Ma chi mai potrebbe impedirmi di cantare? Non è il canto libera espressione, per fortuna non ancora soggetta a censura? Evidentemente non è così per tutti, non lo è per coloro che devono imparare a “dar voce” al proprio esistere e possono imparare a fare questo solo se qualcuno vede nel canto una possibilità concreta di ristabilire un contatto con l'universo circostante.

Tanti sono stati i momenti in cui ho visto sorrisi di soddisfazione per una nota che proprio non ne voleva sapere di venire bene e che finalmente usciva sicura, per un concerto pienamente riuscito, per un pezzo difficile che “sta su” dopo molte e ripetute prove; ma anche la delusione per una prova andata così così, per un concerto faticoso ... Quali che fossero le reazioni a seconda delle circostanze, ciò che più conta è che vi era la possibilità di esprimerle e di misurarsi con gioie e delusioni individuali e di gruppo. Una sorta di magia..., di IN-CANTO per l'appunto!

Attimi di pura umanità in cui hanno fatto da sfondo ilarità, stanchezza, attimi di sfiducia presto recuperati e trasformati in occasioni di miglioramento e soddisfazione.“Maestro, non riesco!” “Ma certo che ci riesce, siamo qui per questo! Si concentri e guardi come faccio io. Faccia un bel respiro, occhio all'appoggio e ...”. Potrei continuare all'infinito ma, purtroppo, questo piacevole appuntamento del venerdì, con le sue prove, le sue pause-caffè, le presenze, talvolta le assenze è stato bruscamente e inaspettatamente interrotto. 

La notizia ci ha colti di sorpresa e ha colto di sorpresa soprattutto coloro che beneficiavano di questi incontri oramai consolidati ma mai dati per scontati. “Maestro, il coro continuerà ad esserci? Le faremo ancor le pause-caffè?” Manifestazioni di tenerezza, di sconforto, di speranza e di paura tristemente racchiuse in una risposta incerta: “Vedremo, per ora non sappiamo dire nulla”.

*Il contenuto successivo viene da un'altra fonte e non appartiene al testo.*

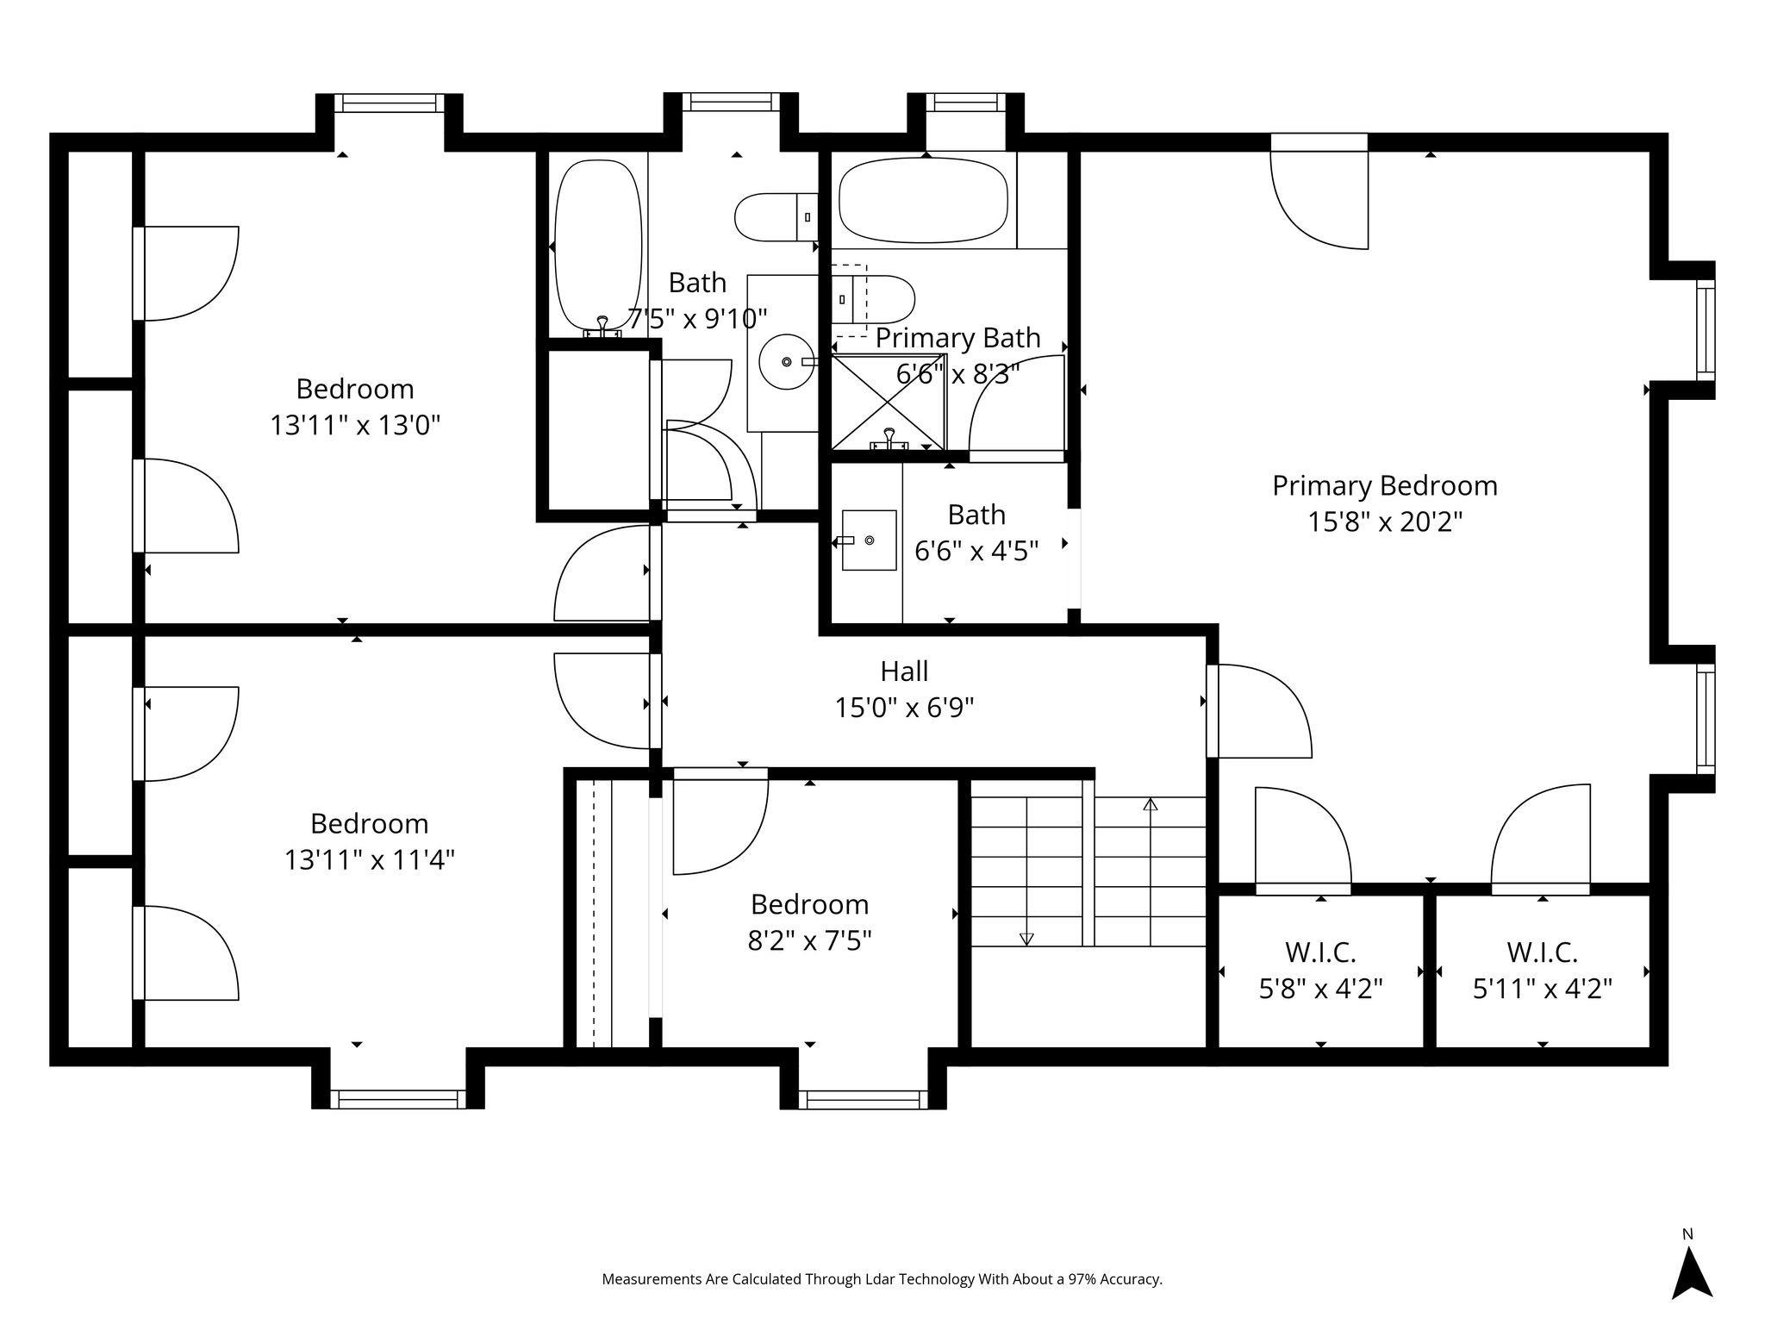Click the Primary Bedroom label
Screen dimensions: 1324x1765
pyautogui.click(x=1384, y=485)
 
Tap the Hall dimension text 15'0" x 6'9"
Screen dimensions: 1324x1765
pyautogui.click(x=904, y=708)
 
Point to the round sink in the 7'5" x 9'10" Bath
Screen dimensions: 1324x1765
pyautogui.click(x=786, y=362)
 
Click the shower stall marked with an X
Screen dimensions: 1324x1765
pyautogui.click(x=888, y=402)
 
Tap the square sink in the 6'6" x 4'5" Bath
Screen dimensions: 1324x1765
pyautogui.click(x=869, y=540)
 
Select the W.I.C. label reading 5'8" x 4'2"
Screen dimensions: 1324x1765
pyautogui.click(x=1320, y=989)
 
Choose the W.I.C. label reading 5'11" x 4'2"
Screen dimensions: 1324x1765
pyautogui.click(x=1542, y=989)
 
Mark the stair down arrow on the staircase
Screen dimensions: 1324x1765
pyautogui.click(x=1026, y=938)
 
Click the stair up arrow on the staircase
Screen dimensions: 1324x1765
pyautogui.click(x=1150, y=805)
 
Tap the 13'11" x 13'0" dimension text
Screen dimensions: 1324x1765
pyautogui.click(x=355, y=425)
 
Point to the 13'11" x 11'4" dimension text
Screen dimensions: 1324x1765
pyautogui.click(x=370, y=859)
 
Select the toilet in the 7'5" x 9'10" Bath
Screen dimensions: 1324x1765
pyautogui.click(x=773, y=217)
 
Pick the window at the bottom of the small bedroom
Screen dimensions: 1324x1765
pyautogui.click(x=863, y=1099)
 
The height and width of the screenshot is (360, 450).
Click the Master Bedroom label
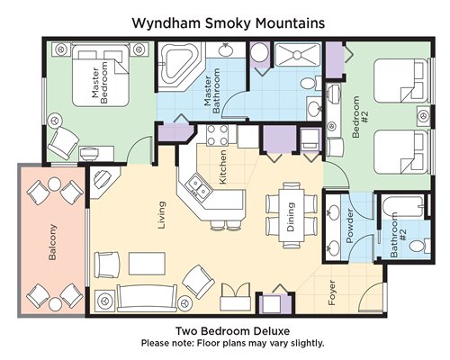100,83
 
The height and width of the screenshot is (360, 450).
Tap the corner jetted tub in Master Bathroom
177,66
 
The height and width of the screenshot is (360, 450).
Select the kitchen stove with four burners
217,135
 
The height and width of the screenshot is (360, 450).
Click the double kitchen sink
199,186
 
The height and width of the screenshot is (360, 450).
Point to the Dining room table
292,215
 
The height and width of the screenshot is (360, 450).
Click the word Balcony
52,242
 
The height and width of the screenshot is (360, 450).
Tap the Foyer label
332,292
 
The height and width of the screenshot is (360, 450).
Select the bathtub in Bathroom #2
402,207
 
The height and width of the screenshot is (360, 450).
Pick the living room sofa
147,299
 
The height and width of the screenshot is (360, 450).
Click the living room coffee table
147,264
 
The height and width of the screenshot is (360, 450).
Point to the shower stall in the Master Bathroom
298,55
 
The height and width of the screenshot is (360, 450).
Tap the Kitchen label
222,166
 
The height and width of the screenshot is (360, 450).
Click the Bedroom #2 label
360,117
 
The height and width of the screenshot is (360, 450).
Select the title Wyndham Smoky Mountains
229,23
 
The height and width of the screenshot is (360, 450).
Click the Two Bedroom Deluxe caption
232,331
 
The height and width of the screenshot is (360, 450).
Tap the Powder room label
350,226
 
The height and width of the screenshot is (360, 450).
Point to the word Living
162,215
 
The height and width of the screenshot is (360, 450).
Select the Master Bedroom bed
101,76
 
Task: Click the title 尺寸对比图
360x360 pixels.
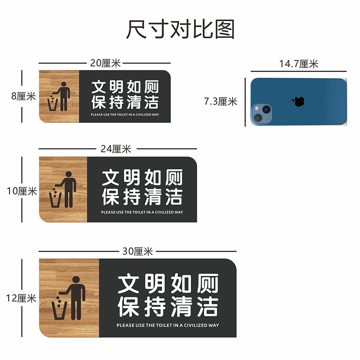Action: [180, 30]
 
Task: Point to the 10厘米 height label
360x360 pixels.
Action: [22, 191]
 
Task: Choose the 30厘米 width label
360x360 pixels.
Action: [138, 252]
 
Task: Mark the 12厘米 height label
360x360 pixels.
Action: [21, 298]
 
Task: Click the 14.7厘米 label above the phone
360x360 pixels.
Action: [298, 64]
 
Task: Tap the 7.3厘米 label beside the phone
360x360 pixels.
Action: [220, 102]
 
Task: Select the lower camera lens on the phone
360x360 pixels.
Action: [258, 118]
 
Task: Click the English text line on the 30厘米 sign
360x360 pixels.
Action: [167, 325]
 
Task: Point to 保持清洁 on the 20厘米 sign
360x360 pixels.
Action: [125, 103]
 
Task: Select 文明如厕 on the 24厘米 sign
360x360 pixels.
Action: [142, 178]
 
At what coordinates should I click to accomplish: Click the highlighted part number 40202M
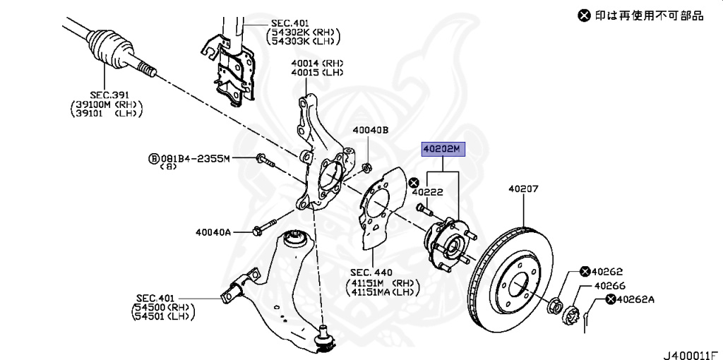[x=441, y=149]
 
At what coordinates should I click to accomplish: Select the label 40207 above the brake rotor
[x=523, y=188]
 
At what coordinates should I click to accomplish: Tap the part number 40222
[x=427, y=191]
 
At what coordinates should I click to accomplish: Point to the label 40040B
[x=371, y=130]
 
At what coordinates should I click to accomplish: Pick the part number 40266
[x=609, y=286]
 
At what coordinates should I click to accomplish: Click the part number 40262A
[x=635, y=299]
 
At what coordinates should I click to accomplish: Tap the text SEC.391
[x=106, y=93]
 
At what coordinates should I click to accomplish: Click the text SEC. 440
[x=371, y=272]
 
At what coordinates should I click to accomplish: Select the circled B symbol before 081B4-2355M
[x=152, y=159]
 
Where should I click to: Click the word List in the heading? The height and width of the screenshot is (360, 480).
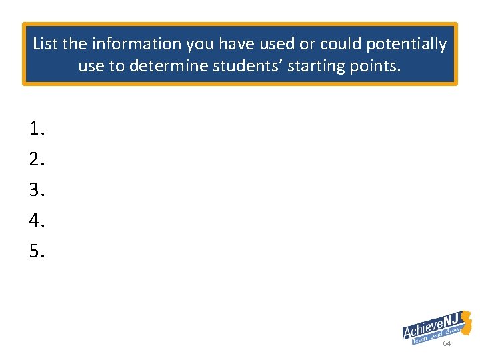tap(45, 44)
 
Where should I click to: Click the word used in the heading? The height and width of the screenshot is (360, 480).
tap(281, 44)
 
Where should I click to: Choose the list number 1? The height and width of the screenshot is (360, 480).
tap(37, 129)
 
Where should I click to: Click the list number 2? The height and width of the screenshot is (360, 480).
tap(37, 160)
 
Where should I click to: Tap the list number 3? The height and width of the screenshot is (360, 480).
tap(37, 191)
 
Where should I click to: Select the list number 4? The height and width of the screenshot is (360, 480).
tap(37, 221)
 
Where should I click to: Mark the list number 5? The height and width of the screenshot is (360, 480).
tap(37, 251)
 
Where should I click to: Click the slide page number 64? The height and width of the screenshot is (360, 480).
tap(447, 343)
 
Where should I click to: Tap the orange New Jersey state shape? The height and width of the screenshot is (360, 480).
tap(466, 323)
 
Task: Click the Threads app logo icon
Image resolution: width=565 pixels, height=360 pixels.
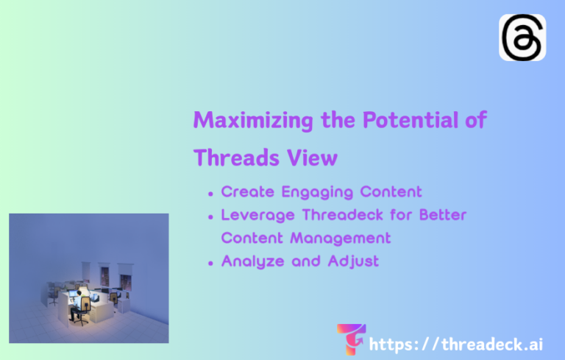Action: (x=522, y=38)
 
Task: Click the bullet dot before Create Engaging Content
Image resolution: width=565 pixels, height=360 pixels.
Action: (x=211, y=193)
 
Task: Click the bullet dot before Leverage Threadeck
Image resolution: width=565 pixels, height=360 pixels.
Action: (x=211, y=216)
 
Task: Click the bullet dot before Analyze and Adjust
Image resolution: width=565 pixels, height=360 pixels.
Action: (x=211, y=263)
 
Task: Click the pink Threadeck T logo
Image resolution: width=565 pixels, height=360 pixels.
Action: (x=351, y=339)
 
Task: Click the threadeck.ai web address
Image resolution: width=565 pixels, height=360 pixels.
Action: (x=456, y=344)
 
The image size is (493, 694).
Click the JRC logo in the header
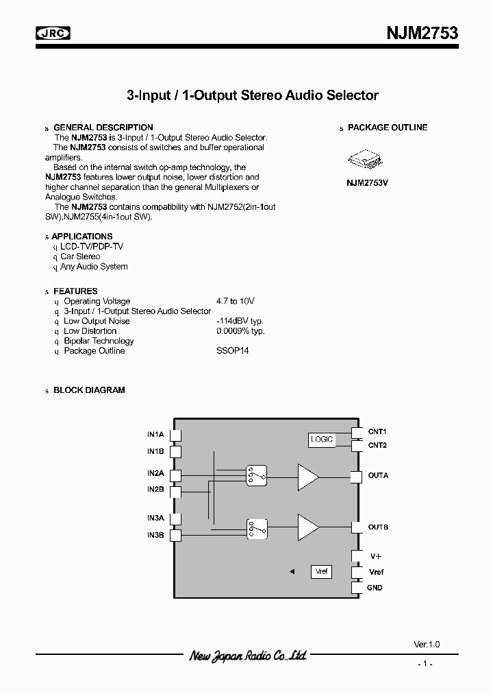(53, 33)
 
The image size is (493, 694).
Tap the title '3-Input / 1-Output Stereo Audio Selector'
(253, 95)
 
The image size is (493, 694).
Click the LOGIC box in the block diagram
(322, 439)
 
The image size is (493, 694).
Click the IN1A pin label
(155, 434)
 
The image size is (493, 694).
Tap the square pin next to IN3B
(175, 536)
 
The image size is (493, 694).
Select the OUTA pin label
(378, 475)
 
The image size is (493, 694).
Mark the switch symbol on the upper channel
(257, 475)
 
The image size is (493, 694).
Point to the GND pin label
(375, 588)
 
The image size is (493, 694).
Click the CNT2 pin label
(377, 445)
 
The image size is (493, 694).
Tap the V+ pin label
(375, 556)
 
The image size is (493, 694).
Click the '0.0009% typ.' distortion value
(240, 331)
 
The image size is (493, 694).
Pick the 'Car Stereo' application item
(80, 256)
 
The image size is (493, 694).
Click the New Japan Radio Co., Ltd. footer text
(248, 656)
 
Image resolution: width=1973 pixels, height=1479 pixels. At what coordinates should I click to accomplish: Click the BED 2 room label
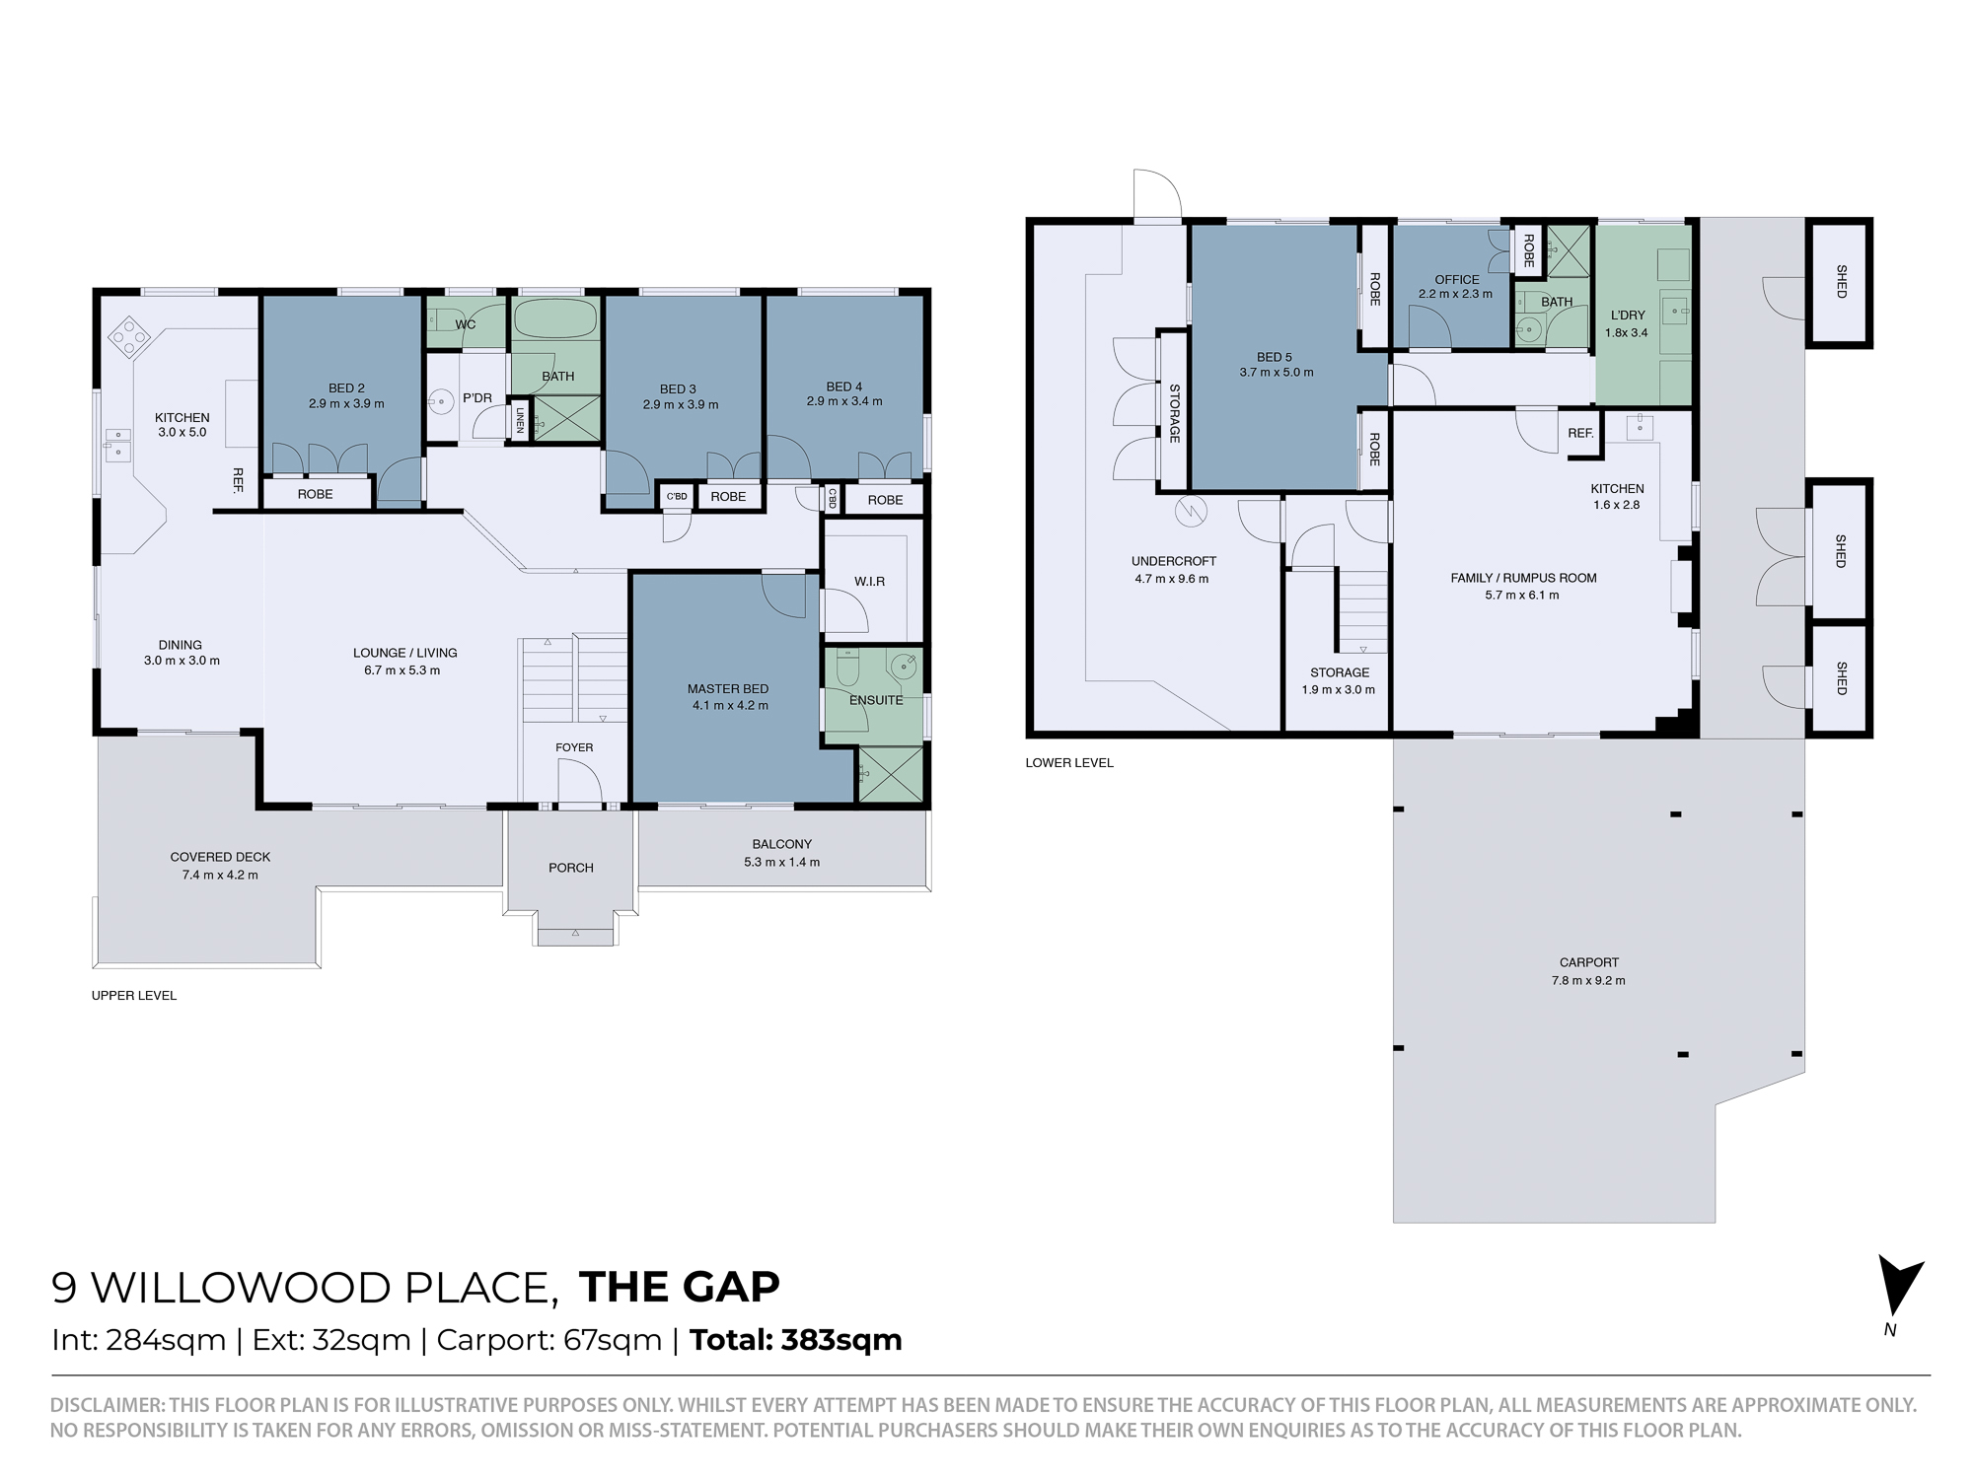click(346, 388)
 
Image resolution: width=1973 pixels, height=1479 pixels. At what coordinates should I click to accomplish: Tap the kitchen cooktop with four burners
click(127, 338)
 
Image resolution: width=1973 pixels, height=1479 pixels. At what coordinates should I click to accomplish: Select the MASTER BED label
click(728, 689)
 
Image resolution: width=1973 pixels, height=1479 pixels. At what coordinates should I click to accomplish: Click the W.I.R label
click(869, 582)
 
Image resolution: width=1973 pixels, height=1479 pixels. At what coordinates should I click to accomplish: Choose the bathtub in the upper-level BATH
click(555, 320)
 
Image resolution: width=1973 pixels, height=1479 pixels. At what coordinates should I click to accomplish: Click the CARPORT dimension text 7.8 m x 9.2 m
click(1588, 980)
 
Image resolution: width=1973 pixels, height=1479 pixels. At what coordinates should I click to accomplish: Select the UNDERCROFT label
click(1173, 562)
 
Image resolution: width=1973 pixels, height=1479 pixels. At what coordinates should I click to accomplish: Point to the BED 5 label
click(1275, 357)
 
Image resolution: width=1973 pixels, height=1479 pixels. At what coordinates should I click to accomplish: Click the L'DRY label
click(1628, 316)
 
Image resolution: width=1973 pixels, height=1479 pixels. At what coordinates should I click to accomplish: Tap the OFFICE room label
click(1457, 280)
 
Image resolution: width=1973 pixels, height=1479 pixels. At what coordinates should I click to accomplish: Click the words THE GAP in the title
click(680, 1287)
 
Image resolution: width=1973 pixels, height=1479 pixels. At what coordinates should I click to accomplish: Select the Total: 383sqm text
click(796, 1340)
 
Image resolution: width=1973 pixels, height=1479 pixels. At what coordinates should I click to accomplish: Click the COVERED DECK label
click(220, 857)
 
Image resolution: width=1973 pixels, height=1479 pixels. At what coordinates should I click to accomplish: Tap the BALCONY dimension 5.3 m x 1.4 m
click(781, 862)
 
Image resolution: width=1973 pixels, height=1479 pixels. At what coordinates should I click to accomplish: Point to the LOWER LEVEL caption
click(1069, 762)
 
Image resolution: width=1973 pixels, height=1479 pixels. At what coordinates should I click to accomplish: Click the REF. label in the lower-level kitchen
click(1580, 433)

La “razionalizzazione” ha colpito ancora. Ma vorrei che qualcuno mi spiegasse cosa c'entri la razionalità in tutto questo ... Un paradosso di questi tempi, oserei dire! Un paradosso che ha colpito ancora una volta chi non può dar voce alle proprie richieste, chi non può rivendicare i propri diritti ma che vive nella costante attesa che qualcuno si accorga della sua esistenza e della sua umanità e che decida delle sue sorti. E allora la voce, potente strumento nelle nostre mani per imprimere un segno del nostro passaggio nel mondo, ridiventa fragile, si fa piccola piccola e si richiude in se stessa in coloro che attendono di essere ascoltati e al cospetto di chi impone il silenzio.

E come potevamo noi cantare ... ? Alle fronde dei salici, per voto, anche le nostre cetre erano appese, oscillavano lievi al triste vento. 2

Ma vedremo. Per ora non sappiamo dire nulla ...

Monica Ramazzina

1 “Se dico radici dico storie” di Gian Luca Favetto – ed. Laterza.